Instead of building houses, we are building scarcity - by Thomas House

March 03, 2023 - Northern New England
Thomas House

There is considerable discussion of housing underproduction in the United States, and this is a particular problem in New England that comes with a benefit for homeowners (manufactured scarcity) at a cost for the region.

This cost of underproduction is measured in:

• Lost jobs because talent can not afford to live here.

• Lost political clout, because talent (and their votes) cannot afford to live here.

• Lost potential homeowners, workers, professionals, and voters move elsewhere.

How housing shortages are manufactured

Of course, homeowners vote and there’s the problem.

Scarcity, whether from normal intermittent economic conditions or artificially created, drives up prices. In the case of a homeowner or a mortgage lender, that price is booked as ‘value’. Homeowners of even just one home see property primarily as an investment, not a home.

They don’t vote for a national policy designed to prevent people from obtaining a home.

But they vote locally to keep neighbors out. And businesses. And industry. (We understand the need to control that one.)

By far the single biggest drivers are single-family zoning, single occupancy zoning. It keeps home ‘valuations’ artificially high, and individual buyers and homeowners out.

Corporations paying cash? This is a form of market fixing analogous to stock buybacks.

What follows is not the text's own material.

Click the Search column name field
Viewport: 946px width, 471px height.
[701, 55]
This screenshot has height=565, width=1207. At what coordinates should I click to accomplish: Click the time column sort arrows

Homeowners vote. Corporations lobby. Any solution needs to find a way around these understandably vested interests. No political leader will survive bringing affordable housing online if it results in prices (valuations) going down on current owners.

Is there a way to unstick the wicket?

Here’s where you would expect ‘subsidized housing’. But here’s where you’d be wrong.

The answer to a supply-side problem is to incentivize supply - let’s call it subsidized development. This is, after all, how we manage several market sectors and it works.

So on the carrot side, why not incentivize the development of market-rate housing?

New England, especially its southern half, could quickly use shovels in the ground to support key industries struggling to retain its talent, and gateway cities looking to expand a tax base of small service businesses.

There are sticks at the end of the carrot of course that can be put to use. The multi-family zoning requirement for MBTA towns is an example to expand the range of communities that could benefit - in this case providing new customers.

We doubt there are many developers reading this who would turn down a taxpayer financed incentive (we are assuming they can find workers).

Where a government plays a role is in preserving the investment valuation of homeowners and lenders–which likely would require some restrictive zoning, just less of it. Think about the way–at scale–Kendall Sq. was enterprise-zoned for life sciences, and nearly overnight turned into an overnight success, reversing several decades of neglect. 

Conscious of how Massachusetts lost the high tech sector, and tasked with managing how the Commonwealth’s $1 billion investment was managed, now retired CEO of the Life Science Center Susan Windham-Bannister said, “We lost that because we didn’t invest in a focused manner. We saw a lot of great companies catapult right out of our universities, right out of Massachusetts into California, into New York, which had more of the resources and the infrastructure that they needed.”

Kendall Sq. stands as a monumental proof of concept for “if you incentivize it, we will build it, and they will come”. Businesses, careers, renters, and owners did indeed come.

And did you notice? High tech is back too. 

What’s the beef with better carrots?

Every one of these projects will require not just incentives, but an investment in the local infrastructure which would extend to every homeowner, and among the carrots would be improved water delivery, and as we are at the threshold of a revolution in electric vehicles and mass transit, a far better electric grid than the one we now have.

The shovels in the ground won’t be just the developers’, but utilities, public works departments, and contractors.

New England’s gateway cities and MBTA towns are the top candidates for this kind of effort - and would be unlikely to affect the property valuations in the leafy suburbs. But it will create a whole new class of homeowner or tenant, juice community development, and inject something vital and dynamic into New England’s economy. As strong as it already is, we think this calls for gaining an unfair advantage.

Build it. They will come.

Thomas House, AIA, is principal of THA Architects, LLC, Stratham, N.H.